Mesmo admitindo que uma certa previsibilidade, quase ritualística, faz parte da essência de certos géneros (como o thriller), este remake anglo-americano (produção americana, realizador inglês) de um filme dinamarquês tornado sucesso de “culto” exagera, quase tudo nele é ritual, previsível e desprovido da inspiração que traz pele nova a cerimónias antigas.

É, por um lado, a cerimónia do “estranho afectuoso”, do estranho que se apega brusca e intensamente – a personagem de James McAvoy, que se apresenta como um médico britânico a um casal americano durante umas férias em Itália e nunca mais o larga. É, por outro lado, a cerimónia dos “americanos no estrangeiro”, sempre desconfortáveis e amedrontados com tudo – porque não há opções vegetarianas no menu, ou porque se leva crianças a passear de moto sem capacete, ou porque os lençóis não parecem bem lavados. É subsidiário, não parece que James Watkins (A Mulher de Negro) tenha sequer interesse em explorar isso e em fazer de uma “comédia do desconforto” o lado B do seu “thriller psicológico”, mas de todos os clichés amontoados em Não Fales do Mal ainda é o que funciona melhor, muito por causa do silêncio perplexo que está sempre nos rostos de Mackenzie Davis e Scoot McNairy, que interpretam o casal americano.

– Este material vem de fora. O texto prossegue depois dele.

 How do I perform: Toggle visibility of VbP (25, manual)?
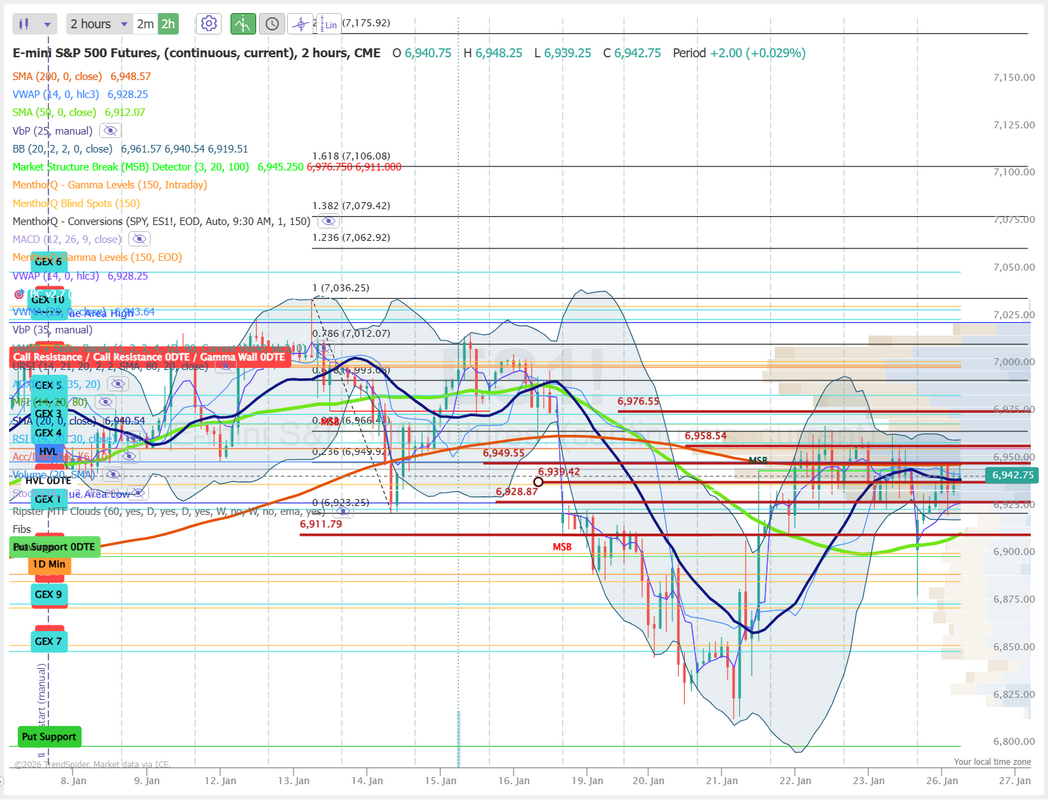point(111,131)
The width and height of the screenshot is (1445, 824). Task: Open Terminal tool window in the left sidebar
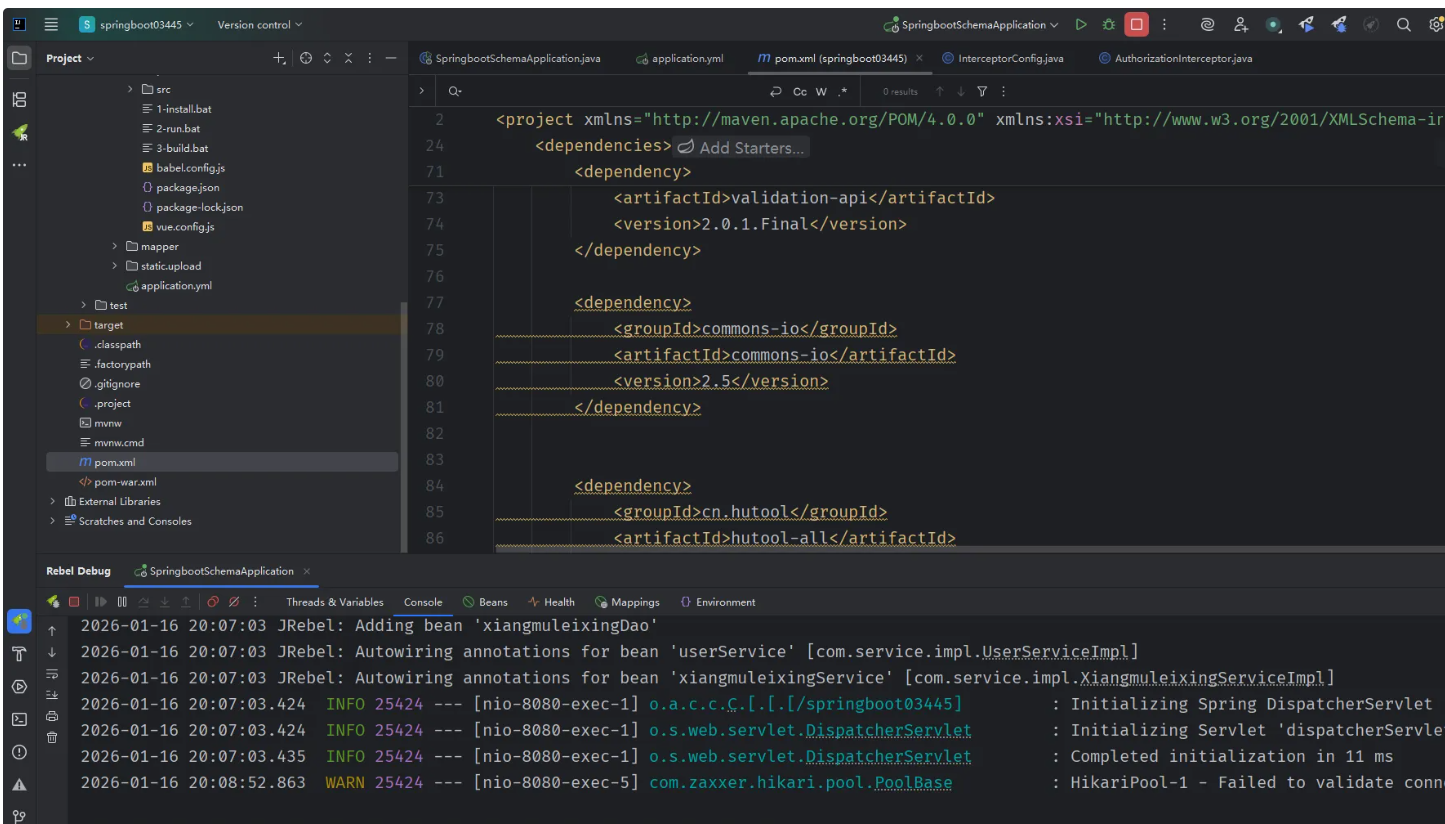click(x=19, y=719)
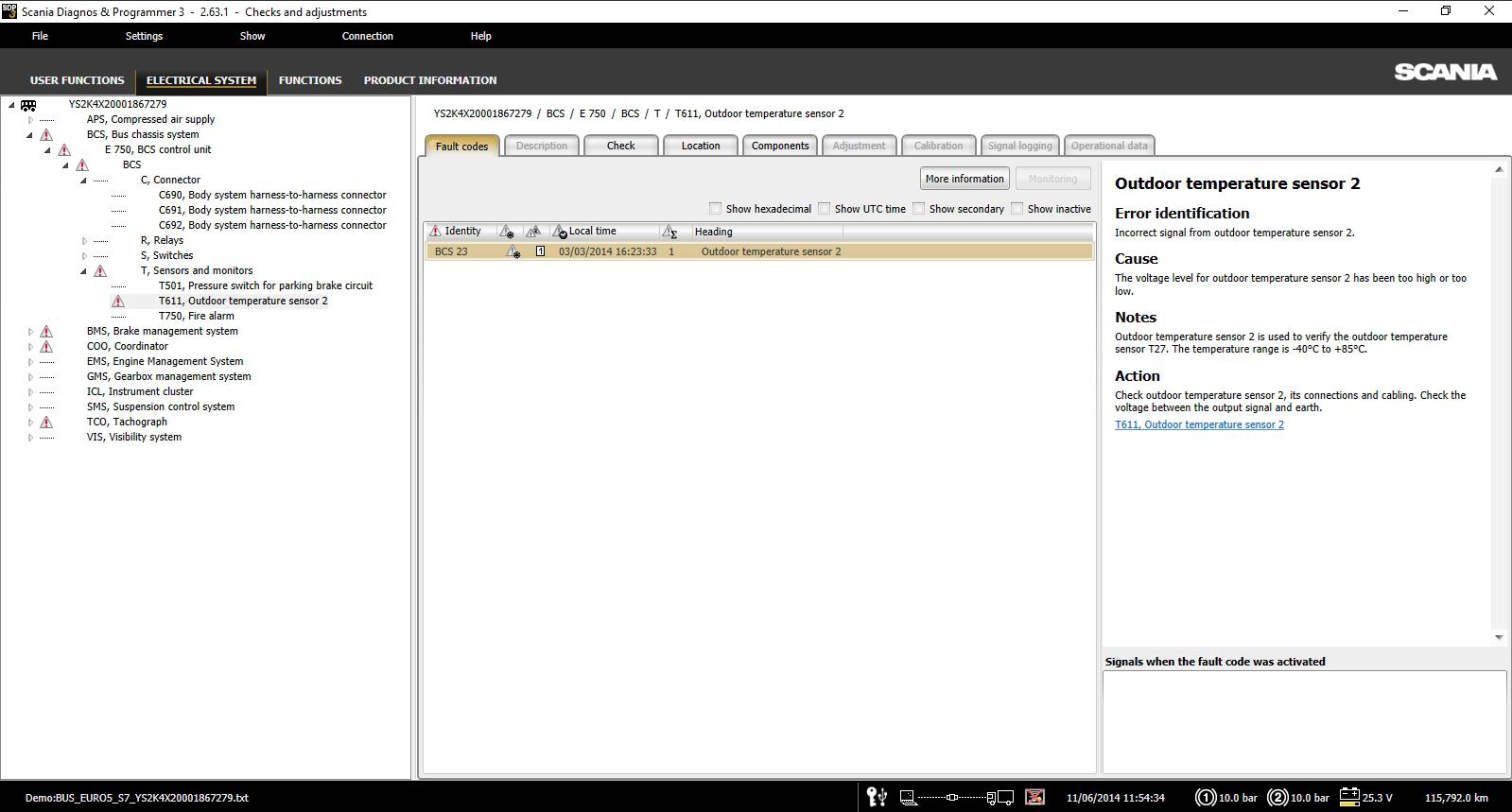Click the More information button

[965, 179]
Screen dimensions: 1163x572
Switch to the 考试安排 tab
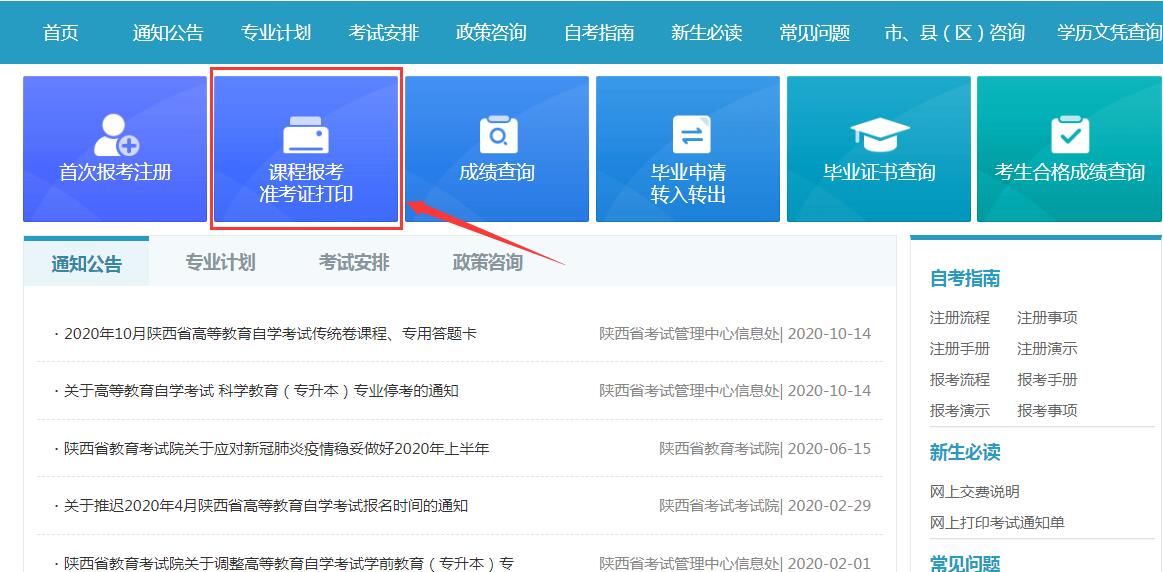tap(354, 263)
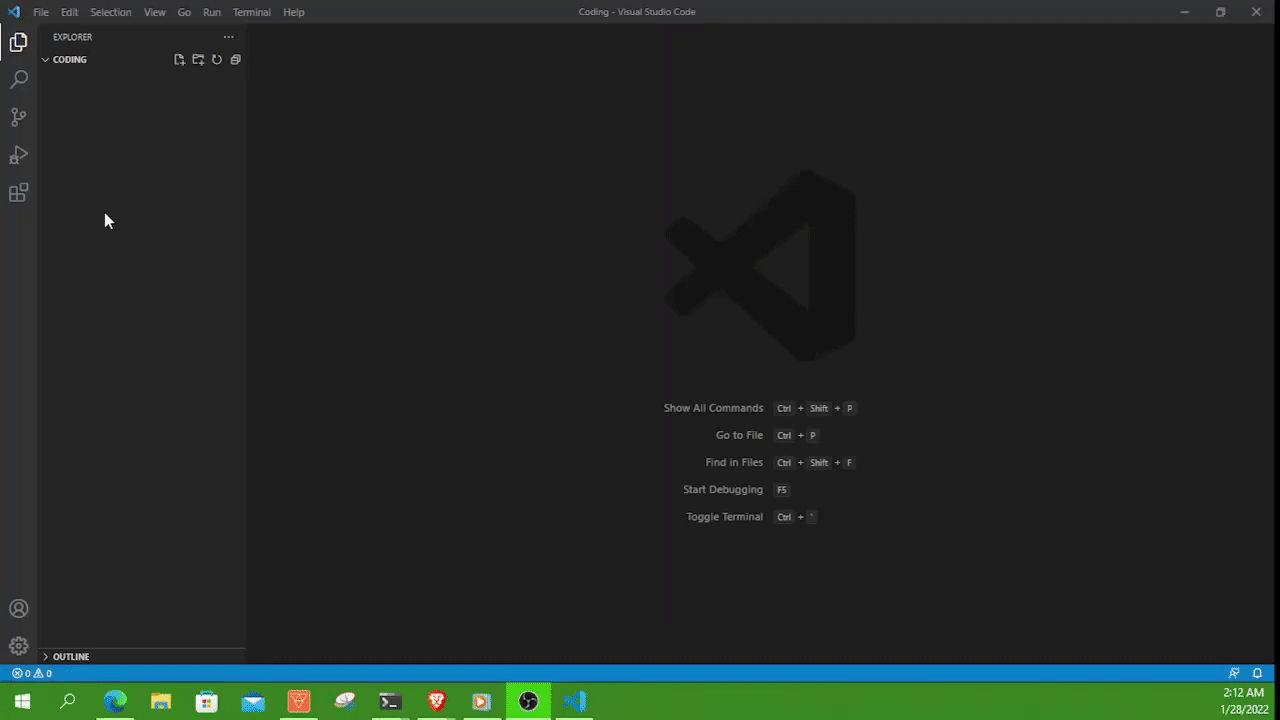The width and height of the screenshot is (1280, 720).
Task: Click the Go to File shortcut link
Action: tap(739, 435)
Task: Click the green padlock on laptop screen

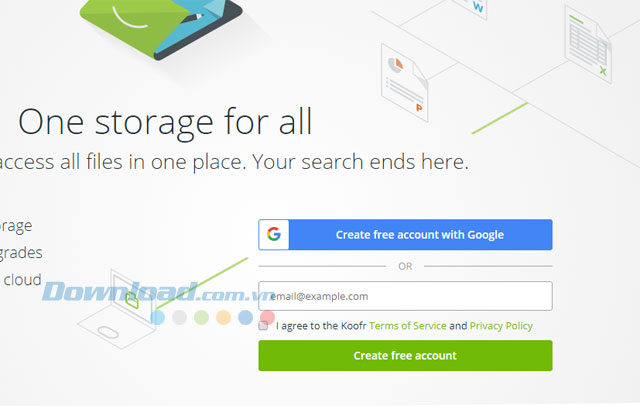Action: click(132, 300)
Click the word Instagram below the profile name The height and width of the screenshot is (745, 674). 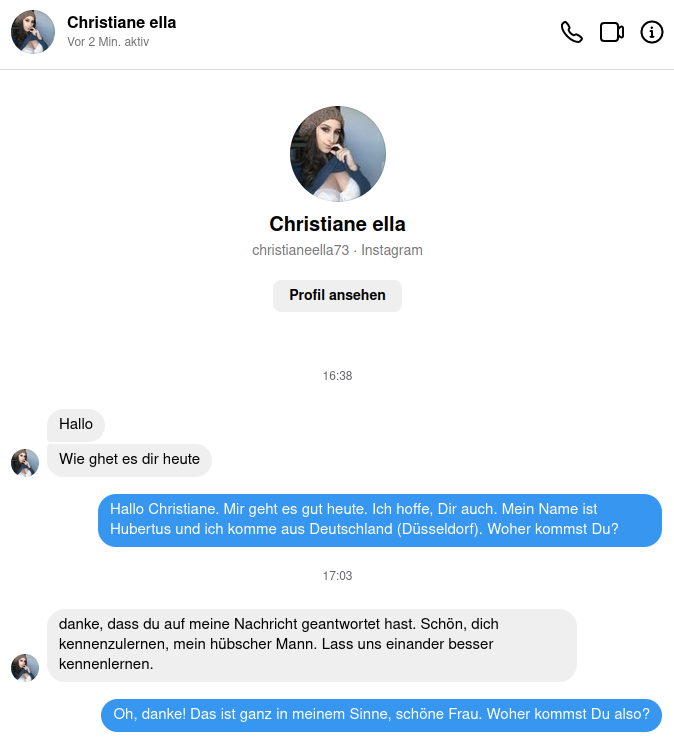[x=392, y=250]
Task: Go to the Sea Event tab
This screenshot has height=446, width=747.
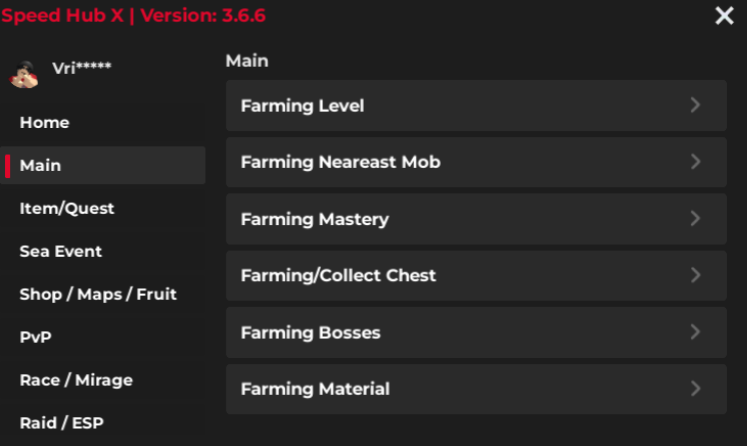Action: (61, 252)
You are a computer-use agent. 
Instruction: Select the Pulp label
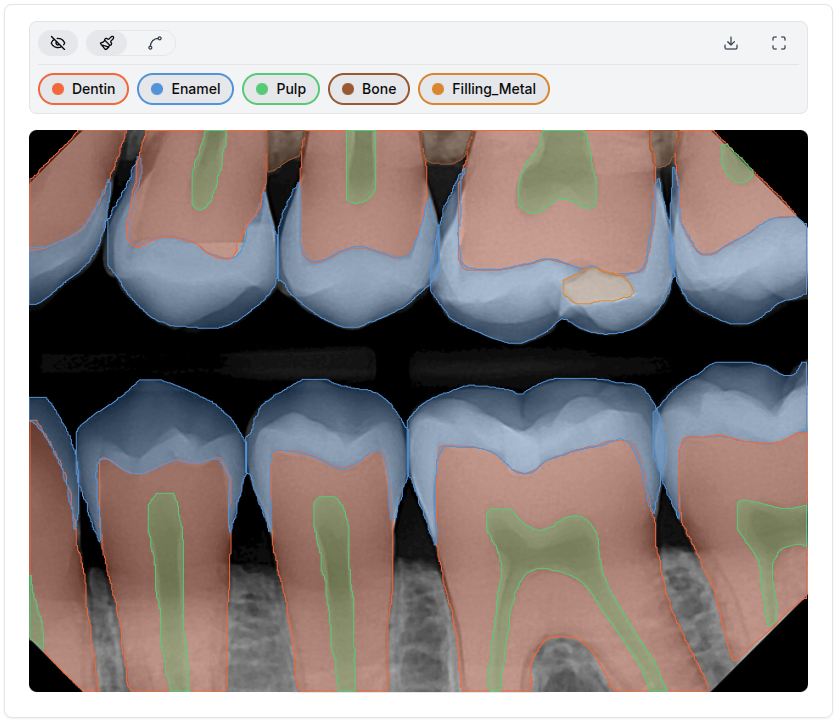[x=280, y=89]
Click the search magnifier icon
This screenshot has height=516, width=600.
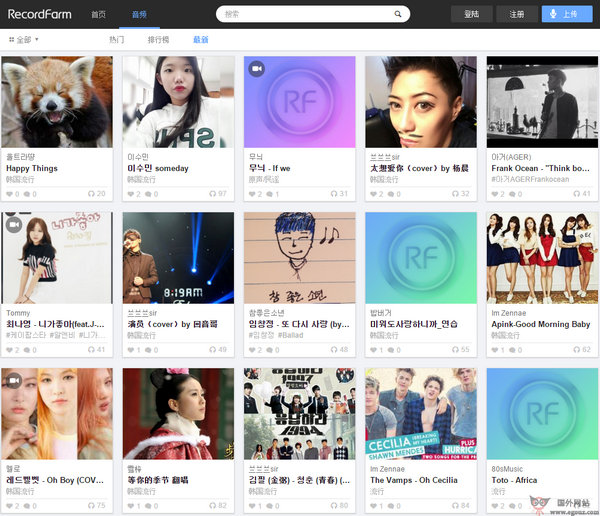397,14
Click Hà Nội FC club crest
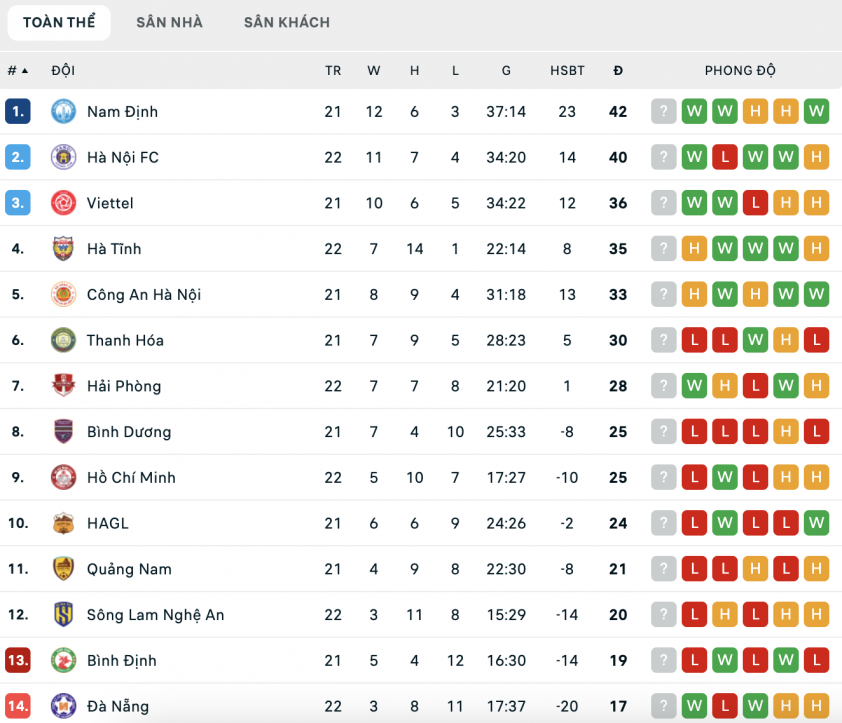This screenshot has width=842, height=723. (x=63, y=157)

O silêncio perplexo deles também vem do facto de serem, no fundo, os primeiros espectadores do número de McAvoy, a desfazer-se em maneirismos de suavidade sinistra, demonstrações de afecto desproporcionado, súbitas flutuações de humor.

Ao cabo do primeiro terço do filme, já só há duas dúvidas no espírito do espectador: saber quando é que a simpatia perturbante de McAvoy vai dar lugar à monstruosidade desenfreada, e qual vai ser a desculpa esfarrapada para justificar a transformação. Watkins contém a resposta a essas dúvidas quase até ao fim, e felizmente, porque esse momento coincide com o desaparecimento do pouco interesse que o filme tinha.

O segmento final é pura burocracia de género, aniquilação do suspense, cúmulo da previsibilidade déjà vue que faz o mal de Não Fales do Mal.